Decisões como as citadas acima trazem sérias preocupações, inclusive algumas lembradas pelo ministro Luiz Roberto Barroso, do próprio STF, durante um julgamento, para quem nosso país corre o risco de assistir o que aconteceu na Itália, quando ocorreu reação da corrupção, com: “1- Mudança na legislação e na jurisprudência; 2- Demonização de procuradores e juízes; 3- Tentativa de sequestro da narrativa e recomputação da imprensa para mudar os fatos e recontar a história. Na Itália, a corrupção venceu e conquistou a impunidade e não por acaso. A Itália está entre os países desenvolvidos que apresentam há anos a pior média de crescimento econômico, como aponta a professora Maria Cristina Pinote, especialista nos efeitos da corrupção sobre as economias em estudos primorosos, que tem divulgado repetidamente”.

Ainda, segundo o ministro Barroso, “Na Itália, a corrupção conquistou a impunidade. Aqui entre nós, ela quer mais. Ela quer vingança. Quer ir atrás dos procuradores e juízes que ousaram enfrentá-la para que ninguém nunca mais tenha a coragem de fazê-lo. No Brasil, hoje, nós temos os que não querem ser punidos. O que é um sentimento humano e compreensível. Mas temos um lote muito pior, Sr. Presidente. Os que não querem ficar honestos nem daqui pra frente e gostariam que tudo continuasse como sempre foi.”

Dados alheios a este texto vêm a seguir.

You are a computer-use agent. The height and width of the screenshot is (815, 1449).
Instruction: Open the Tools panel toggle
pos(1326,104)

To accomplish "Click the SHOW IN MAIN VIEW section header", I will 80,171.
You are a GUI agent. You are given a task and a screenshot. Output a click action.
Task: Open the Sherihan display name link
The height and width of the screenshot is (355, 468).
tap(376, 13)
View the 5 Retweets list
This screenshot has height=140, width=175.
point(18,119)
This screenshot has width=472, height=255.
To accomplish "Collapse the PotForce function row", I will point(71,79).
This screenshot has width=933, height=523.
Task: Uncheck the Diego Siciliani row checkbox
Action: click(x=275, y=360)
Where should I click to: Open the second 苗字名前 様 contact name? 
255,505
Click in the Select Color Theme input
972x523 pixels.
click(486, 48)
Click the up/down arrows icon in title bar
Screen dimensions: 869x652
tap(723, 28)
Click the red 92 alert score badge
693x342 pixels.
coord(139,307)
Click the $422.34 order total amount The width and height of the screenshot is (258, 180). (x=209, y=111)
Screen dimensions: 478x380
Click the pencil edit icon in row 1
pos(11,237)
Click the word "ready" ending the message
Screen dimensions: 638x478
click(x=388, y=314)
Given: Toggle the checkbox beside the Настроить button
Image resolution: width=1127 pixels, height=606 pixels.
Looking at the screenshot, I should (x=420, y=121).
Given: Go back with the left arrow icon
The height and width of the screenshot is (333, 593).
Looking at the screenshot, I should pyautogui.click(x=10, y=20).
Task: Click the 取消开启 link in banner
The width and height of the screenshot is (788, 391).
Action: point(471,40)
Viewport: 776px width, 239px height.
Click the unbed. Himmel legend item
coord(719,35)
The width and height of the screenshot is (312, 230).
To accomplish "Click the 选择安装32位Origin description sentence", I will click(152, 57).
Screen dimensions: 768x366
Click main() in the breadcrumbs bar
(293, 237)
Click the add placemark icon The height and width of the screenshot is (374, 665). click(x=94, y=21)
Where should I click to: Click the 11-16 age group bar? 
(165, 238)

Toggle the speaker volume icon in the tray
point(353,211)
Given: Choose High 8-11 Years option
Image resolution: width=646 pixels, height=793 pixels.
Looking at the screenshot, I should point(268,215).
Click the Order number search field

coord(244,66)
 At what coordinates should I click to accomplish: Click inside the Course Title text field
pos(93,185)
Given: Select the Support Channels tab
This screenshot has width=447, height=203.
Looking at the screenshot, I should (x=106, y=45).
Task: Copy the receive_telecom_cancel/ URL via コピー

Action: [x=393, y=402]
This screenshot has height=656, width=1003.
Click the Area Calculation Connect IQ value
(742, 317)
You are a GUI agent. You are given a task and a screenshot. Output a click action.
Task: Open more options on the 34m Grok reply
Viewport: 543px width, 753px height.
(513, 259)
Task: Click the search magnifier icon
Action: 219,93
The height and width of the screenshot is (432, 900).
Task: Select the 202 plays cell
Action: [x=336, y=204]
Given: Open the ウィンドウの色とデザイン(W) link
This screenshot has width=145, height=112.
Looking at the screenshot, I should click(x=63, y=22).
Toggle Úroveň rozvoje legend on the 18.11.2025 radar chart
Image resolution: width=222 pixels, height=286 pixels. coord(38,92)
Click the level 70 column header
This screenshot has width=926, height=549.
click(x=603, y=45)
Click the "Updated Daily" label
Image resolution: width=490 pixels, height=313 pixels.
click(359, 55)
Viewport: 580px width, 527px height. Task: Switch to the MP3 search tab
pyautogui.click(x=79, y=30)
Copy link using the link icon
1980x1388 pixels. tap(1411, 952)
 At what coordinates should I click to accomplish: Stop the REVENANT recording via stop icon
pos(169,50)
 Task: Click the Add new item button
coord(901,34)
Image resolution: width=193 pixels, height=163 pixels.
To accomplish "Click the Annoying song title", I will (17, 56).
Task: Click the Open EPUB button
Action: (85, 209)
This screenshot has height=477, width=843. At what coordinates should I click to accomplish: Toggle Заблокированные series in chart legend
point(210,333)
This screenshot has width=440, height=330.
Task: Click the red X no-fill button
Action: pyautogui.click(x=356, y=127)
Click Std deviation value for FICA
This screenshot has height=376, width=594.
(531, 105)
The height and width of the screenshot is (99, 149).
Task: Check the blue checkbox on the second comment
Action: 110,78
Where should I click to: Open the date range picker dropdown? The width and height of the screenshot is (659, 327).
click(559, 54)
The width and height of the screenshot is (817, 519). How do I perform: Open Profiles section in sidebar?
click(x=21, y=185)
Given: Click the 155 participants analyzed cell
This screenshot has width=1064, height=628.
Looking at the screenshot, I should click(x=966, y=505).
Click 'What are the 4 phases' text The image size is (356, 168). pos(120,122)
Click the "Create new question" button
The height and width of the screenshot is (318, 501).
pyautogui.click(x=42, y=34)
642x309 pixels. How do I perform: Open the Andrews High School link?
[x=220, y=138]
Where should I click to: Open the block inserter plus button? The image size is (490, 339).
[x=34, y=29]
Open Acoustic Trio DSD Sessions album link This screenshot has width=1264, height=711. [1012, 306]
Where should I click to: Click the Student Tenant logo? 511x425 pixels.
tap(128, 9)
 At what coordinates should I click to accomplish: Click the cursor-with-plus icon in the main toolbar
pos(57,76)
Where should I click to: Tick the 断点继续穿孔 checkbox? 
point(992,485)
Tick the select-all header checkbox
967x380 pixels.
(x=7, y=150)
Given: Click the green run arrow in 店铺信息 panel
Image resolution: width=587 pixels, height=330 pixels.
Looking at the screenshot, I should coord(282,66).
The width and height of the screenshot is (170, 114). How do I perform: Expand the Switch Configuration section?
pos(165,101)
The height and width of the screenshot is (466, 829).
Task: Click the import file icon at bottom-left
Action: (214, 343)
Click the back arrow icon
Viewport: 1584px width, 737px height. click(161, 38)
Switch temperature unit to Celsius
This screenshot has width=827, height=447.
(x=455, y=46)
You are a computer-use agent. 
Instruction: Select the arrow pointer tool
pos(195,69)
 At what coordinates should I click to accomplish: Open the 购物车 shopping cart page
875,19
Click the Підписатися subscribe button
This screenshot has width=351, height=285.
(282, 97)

Assim, se os demais membros do STF e o STJ nada fazem contra estas decisões, cabe à OAB não se omitir, pois sempre teve o papel histórico de defensora do Estado de Direito, cabendo-lhe mais uma vez liderar discussões e manifestações de forma democrática para que estas decisões, que não condizem com o sistema jurídico brasileiro, deixem de existir, prevalecendo o preceituado em nossa Constituição Federal, que é pautada em princípios jurídicos que não estão sendo respeitados.

José Eli Salamacha é mestre em Direito Econômico e Social pela PUC/PR, professor em Curso de Pós-Graduação na disciplina de Direito Empresarial, membro do Instituto Brasileiro de Direito Processual (IBDP) e sócio do escritório Salamacha, Batista, Abagge & Calixto Advocacia.